# Solved: Video Card Fan Noises.. Driving me Crazy!



## Fade2White12 (Oct 7, 2006)

I have a pc that I got this past September, and starting this morning, the fan on my EVGA 7300 GT video card is making constant humming noises, like the revving of an engine higher pitch as it speeds up and lower as it slows down. I called both the PC manufacturer and EVGA and they said they would replace it, but I would have to send in the video card, and wait two weeks for processing until they would send me one back. I am a college student, however, and I CANNOT afford to lose use of my pc for two weeks. I'm not really willing to buy another video card at the moment (again, poor because I'm a college student).

I took out the card and inspected it to see if the fan was catching the aluminum housing anywhere, and there are no obstructions anywhere to be seen. I even thoroughly cleaned it with some compressed air. 

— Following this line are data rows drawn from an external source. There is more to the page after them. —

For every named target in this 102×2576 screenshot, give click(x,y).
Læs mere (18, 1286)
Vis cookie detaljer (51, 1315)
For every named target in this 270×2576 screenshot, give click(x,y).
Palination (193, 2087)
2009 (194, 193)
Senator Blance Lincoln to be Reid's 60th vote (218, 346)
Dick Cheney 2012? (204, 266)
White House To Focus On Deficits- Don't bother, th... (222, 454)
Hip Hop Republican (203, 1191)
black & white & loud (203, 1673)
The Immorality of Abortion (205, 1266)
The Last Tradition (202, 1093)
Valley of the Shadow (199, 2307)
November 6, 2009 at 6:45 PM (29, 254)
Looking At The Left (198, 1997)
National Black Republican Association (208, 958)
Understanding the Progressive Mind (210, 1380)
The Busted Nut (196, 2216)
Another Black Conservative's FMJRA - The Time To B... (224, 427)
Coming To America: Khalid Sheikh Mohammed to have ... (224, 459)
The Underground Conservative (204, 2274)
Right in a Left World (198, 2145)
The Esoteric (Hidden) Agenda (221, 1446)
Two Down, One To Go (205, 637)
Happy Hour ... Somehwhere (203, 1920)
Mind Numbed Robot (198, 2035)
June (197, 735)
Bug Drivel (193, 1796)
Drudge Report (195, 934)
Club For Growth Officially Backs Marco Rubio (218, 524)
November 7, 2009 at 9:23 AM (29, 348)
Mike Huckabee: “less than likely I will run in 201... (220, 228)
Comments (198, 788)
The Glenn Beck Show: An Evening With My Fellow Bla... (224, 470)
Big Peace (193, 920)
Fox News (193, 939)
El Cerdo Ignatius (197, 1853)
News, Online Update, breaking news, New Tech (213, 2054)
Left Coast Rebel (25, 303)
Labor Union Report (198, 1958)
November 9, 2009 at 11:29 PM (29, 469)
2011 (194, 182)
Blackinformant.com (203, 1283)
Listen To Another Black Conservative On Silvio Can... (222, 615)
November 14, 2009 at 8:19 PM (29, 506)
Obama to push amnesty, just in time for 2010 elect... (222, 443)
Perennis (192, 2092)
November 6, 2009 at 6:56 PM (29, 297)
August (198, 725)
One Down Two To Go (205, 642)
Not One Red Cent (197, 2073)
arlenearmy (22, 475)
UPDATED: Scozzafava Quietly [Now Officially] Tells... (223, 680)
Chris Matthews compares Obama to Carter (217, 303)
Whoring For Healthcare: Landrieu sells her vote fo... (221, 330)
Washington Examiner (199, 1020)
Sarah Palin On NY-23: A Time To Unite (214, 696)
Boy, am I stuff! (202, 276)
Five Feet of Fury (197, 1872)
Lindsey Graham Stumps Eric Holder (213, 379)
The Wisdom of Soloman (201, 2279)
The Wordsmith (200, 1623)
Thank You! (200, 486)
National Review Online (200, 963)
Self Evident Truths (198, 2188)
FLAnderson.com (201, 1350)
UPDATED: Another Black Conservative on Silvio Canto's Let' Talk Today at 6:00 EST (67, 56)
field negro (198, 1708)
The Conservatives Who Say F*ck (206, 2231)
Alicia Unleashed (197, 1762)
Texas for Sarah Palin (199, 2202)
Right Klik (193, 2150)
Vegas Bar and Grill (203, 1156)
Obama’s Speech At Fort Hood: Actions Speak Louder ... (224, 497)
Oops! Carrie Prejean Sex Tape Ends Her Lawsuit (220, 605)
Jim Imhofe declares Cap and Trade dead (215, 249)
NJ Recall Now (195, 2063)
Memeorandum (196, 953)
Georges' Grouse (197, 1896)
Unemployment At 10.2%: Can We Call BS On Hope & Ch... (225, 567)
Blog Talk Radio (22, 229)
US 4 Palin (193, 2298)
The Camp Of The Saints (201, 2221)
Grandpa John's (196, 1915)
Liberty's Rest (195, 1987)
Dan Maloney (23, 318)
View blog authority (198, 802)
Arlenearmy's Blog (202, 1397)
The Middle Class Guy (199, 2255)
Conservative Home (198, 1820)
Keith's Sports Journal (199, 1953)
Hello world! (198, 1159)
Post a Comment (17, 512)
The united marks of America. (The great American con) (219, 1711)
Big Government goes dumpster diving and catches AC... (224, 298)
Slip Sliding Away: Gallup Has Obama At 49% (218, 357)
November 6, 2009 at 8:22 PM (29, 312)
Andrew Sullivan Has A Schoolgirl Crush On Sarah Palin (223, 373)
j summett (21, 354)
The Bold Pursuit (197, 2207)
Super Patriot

In a few weeks, I could probably afford sending the video card in, but not right now - so my question is this - would unplugging the fan on my video card cause any severe increase in temperature where I would need to be worried? My case is a Raidmax Sagitta, so I have the large fan in the back, the smaller one on my AMD processor, as well as the other quite large illuminated one on the side panel. Would this be enough air flow to keep it at a safe temperature? *BTW, there are no temp gauges on the pc* 

Also, would not acting on the noise immediately cause some other damage? or is it only an annoyance?

Thank you very much guys!


----------



## LuckyStrike502 (Oct 12, 2006)

I would recommend using a little oil on the fan bearing. Make sure the oil is not water-based. Oil that comes with electric hair clippers or razors would be okay. I had a similar problem with my old video card. My fan was making a similar noise, then it stopped. Well, I found out a week later, after I started seeing artifacts while gaming, that it stopped making that noise because the fan stopped spinning, LOL. I put a small drop of clipper oil on the fan bearing, and the fan started spinning again, nice a quietly. However, it was too late because I destroyed my video card from it overheating. So yes, you can destroy your video card without proper cooling. Just try a small drop of oil and see if that takes care of the problem.


----------



## Fade2White12 (Oct 7, 2006)

I'll have to try this. Where exactly, though, would I apply the oil? Where would the bearing actually be located?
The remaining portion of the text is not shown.